▶ [PROBLEM DETAILS]
Nothing but the lines from the line with "Image resolution: width=170, height=2576." to the end of the records below should appear in the answer, each exactly as given.

[Opening PROVIDED DATA section]

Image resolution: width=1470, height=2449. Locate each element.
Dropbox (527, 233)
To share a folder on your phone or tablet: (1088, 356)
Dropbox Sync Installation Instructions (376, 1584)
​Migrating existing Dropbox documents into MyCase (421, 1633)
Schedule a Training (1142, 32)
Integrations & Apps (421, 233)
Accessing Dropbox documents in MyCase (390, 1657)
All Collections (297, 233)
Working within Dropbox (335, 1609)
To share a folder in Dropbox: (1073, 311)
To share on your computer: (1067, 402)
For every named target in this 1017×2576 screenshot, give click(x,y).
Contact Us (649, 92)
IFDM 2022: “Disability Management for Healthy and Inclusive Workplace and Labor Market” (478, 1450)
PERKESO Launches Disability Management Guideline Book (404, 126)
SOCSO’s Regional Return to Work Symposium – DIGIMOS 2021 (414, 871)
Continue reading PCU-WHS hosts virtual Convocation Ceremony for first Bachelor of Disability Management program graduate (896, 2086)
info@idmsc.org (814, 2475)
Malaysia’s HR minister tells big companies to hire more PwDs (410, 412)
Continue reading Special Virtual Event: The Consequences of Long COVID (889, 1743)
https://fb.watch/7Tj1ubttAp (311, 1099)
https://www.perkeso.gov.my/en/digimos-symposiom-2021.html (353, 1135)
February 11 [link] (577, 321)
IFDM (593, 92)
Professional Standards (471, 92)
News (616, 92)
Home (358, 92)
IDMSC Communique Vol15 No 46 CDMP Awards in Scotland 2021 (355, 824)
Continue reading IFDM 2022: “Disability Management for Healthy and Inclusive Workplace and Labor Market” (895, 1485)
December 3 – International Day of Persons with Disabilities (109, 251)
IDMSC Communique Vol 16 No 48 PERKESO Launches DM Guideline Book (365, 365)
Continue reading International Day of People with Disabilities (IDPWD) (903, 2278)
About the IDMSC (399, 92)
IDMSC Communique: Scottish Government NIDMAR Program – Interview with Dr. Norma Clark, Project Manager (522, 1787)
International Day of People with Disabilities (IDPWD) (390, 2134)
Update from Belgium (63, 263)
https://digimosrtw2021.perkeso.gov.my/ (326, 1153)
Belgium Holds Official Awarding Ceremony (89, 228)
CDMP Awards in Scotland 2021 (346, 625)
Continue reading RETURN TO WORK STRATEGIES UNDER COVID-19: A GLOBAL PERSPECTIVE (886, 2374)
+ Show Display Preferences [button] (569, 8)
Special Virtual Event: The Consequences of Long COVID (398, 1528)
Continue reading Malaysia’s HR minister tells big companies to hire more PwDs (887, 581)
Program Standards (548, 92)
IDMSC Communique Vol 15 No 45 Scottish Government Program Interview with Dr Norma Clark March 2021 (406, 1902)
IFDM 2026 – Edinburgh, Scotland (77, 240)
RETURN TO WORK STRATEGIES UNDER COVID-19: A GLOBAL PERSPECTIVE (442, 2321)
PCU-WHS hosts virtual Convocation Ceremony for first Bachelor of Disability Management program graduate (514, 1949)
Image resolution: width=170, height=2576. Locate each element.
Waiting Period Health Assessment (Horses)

[Closing PROVIDED DATA section]

▶ [OUTPUT]
Image resolution: width=170, height=2576. Locate each element.
Waiting Period Health Assessment (Horses)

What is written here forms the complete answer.